Quote from: Golden Applesauce on August 09, 2012, 04:28:33 AM
Quote from: Nephew Hiroshima on August 09, 2012, 03:48:45 AM
I mean, I'm not sure how old you are, but I remember that back in the 80s, being a steward was supposed to be funny, and it made your masculinity/sexuality questionable. Same thing with being called a male nurse. It's like, bwahahaha, that's a girl's job. So, actually, it's offensive to both genders at the same time. It basically calls one a homo, and the other less than respectable. So, no, it doesn't castrate a male flight attendant. I mean, just think that through for an extra second.

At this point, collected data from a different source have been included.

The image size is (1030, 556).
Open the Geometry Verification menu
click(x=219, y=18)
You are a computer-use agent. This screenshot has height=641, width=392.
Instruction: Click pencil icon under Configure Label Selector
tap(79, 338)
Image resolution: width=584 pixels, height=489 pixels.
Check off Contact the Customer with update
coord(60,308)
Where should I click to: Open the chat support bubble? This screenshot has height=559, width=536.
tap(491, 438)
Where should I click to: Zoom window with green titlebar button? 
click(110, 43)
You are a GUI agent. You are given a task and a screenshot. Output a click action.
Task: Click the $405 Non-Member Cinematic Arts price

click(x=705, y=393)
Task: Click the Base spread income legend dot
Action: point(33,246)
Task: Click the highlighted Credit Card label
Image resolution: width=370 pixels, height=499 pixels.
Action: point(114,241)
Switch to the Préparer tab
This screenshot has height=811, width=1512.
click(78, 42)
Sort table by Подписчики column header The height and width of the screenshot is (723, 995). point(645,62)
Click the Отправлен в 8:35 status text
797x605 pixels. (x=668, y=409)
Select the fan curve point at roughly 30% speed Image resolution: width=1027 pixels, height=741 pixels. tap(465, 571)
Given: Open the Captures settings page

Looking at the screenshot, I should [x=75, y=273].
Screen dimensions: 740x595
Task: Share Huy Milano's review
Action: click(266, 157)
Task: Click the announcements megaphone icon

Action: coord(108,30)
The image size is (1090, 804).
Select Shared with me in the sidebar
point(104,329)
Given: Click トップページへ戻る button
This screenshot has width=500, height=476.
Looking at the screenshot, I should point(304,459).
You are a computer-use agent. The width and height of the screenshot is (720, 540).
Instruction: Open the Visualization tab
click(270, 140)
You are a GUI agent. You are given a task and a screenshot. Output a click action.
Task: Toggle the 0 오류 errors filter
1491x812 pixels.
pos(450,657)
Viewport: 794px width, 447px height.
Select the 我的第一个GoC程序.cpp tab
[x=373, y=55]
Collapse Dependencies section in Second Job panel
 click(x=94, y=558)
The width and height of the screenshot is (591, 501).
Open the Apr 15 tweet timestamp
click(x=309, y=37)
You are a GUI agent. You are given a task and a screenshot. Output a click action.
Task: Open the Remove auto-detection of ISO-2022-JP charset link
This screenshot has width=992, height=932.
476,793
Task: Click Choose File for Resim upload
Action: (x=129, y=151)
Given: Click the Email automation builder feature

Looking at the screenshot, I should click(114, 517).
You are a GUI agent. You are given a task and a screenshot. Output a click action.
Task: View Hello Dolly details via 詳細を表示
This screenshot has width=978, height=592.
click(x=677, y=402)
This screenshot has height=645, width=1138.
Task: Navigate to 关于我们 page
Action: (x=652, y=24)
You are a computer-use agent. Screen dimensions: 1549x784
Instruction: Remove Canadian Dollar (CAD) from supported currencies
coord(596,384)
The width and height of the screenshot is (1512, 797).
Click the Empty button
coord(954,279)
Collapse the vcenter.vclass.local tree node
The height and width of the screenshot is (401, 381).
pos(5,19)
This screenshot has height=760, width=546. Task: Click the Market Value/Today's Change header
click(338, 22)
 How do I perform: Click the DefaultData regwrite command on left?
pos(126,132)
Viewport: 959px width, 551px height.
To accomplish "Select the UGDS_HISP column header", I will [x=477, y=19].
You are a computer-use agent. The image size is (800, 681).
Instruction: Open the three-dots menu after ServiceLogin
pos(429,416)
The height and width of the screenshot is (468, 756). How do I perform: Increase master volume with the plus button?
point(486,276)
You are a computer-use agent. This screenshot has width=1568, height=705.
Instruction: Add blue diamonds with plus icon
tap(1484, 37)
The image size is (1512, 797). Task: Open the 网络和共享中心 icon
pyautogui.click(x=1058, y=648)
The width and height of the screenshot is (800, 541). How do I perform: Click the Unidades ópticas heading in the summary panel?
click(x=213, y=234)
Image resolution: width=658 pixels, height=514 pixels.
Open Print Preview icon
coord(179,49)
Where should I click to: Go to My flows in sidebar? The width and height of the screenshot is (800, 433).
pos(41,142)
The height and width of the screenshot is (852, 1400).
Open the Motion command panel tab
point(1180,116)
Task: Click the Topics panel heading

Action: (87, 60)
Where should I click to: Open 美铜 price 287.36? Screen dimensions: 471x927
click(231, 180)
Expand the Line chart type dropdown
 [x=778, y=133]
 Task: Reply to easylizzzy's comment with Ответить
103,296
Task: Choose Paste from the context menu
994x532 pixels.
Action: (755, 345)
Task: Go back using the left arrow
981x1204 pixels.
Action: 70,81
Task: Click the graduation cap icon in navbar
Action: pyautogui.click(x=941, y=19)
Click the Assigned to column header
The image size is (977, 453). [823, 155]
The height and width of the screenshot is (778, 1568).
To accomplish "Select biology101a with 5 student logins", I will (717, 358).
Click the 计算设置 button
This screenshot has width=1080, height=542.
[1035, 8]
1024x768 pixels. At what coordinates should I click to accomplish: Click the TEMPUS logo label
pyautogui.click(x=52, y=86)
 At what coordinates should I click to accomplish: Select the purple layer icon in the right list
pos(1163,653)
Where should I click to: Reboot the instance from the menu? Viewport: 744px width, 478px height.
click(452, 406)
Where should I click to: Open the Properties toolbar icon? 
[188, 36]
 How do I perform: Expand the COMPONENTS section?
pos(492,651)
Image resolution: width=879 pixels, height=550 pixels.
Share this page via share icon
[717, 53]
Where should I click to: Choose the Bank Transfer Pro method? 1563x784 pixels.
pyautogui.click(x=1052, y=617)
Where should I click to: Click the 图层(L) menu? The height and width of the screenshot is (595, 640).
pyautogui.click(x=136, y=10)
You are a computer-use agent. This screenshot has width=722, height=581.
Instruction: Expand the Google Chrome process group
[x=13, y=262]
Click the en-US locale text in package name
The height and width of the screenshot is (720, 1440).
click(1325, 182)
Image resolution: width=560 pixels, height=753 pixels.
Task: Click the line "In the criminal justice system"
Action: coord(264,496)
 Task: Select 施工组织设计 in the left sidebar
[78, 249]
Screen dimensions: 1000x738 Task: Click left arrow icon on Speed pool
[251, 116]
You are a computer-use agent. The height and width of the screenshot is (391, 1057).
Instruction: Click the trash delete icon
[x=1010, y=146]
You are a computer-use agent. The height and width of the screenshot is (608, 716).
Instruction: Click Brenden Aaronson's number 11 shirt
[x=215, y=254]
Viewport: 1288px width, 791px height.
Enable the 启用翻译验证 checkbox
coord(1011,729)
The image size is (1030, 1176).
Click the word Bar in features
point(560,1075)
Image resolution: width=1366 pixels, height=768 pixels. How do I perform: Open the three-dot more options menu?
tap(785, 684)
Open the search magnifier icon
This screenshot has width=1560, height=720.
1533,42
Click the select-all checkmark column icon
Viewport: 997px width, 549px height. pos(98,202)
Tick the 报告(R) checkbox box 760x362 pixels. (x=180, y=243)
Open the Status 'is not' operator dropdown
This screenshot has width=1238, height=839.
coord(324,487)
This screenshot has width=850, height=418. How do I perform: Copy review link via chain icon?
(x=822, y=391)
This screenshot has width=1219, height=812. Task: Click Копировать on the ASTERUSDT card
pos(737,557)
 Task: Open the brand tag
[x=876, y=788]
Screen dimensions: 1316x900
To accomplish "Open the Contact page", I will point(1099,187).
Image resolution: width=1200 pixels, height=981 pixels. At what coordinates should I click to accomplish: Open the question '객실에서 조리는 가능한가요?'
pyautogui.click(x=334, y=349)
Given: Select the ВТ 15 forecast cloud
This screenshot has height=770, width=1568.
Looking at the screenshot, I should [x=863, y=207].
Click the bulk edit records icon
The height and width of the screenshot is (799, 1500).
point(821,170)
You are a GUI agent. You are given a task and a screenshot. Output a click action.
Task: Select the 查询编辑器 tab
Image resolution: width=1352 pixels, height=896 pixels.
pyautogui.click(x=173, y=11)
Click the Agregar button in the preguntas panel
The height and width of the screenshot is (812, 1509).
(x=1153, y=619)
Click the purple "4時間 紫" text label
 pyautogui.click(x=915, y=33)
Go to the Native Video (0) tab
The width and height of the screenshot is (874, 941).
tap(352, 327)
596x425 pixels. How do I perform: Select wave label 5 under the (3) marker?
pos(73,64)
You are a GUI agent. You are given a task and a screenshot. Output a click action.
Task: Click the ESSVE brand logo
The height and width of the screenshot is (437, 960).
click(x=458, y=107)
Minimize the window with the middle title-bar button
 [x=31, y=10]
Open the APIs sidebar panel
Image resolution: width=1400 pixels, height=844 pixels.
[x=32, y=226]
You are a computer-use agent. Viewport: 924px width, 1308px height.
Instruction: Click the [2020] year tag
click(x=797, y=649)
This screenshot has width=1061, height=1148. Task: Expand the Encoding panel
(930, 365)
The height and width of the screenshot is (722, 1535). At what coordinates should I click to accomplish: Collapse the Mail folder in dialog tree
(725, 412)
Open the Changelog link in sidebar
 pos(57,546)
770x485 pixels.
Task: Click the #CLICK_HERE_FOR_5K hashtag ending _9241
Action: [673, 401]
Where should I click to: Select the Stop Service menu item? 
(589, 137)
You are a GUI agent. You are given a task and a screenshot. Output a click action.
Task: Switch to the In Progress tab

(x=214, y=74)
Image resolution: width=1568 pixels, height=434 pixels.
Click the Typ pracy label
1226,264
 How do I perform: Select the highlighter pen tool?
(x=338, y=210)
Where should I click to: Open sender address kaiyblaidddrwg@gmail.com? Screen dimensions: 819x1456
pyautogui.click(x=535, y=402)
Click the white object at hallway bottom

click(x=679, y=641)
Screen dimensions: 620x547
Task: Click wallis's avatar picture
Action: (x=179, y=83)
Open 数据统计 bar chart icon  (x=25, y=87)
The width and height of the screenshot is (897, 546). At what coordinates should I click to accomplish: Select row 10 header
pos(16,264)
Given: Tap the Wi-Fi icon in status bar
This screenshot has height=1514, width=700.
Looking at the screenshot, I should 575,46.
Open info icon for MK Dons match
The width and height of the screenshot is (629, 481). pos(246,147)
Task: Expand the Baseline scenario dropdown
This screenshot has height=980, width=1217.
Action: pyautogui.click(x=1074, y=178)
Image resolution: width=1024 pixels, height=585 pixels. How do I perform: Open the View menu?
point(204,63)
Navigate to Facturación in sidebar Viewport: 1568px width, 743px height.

I was born in 1990, so most of the plane trips I remember were post 9/11 airline industry crash. There was nothing sexy about airlines then, unless being dominated by security turned you on. You filed into your seats and tried not to make any funny moves or say anything that the deaf lady might mistake as violent-sounding. There's no money for any actual service - a flight attendant might bring you a tiny bag of peanuts if you were lucky, for a total of one interaction. I have no idea what they were doing the rest of the flight.

Come to think of it, I don't think I've ever really encountered the "sexy stewardess" trope outside of sketchy costume shops. (And James Bond movies, but he fucked everything so that doesn't really mean much.) All the airlines were competing to be seen as economical and least-inconvenient instead of exotic and sexy, so the difference in advertising tone is probably contributing.

To gain a better understanding of where many of these confusing terms came from, it might be helpful to watch some of the films from the 70's-80's that address the cultural climate change going on at the time. Actually, it might sound strange, but I think some of those films would probably help a lot of people understand feminism a little better.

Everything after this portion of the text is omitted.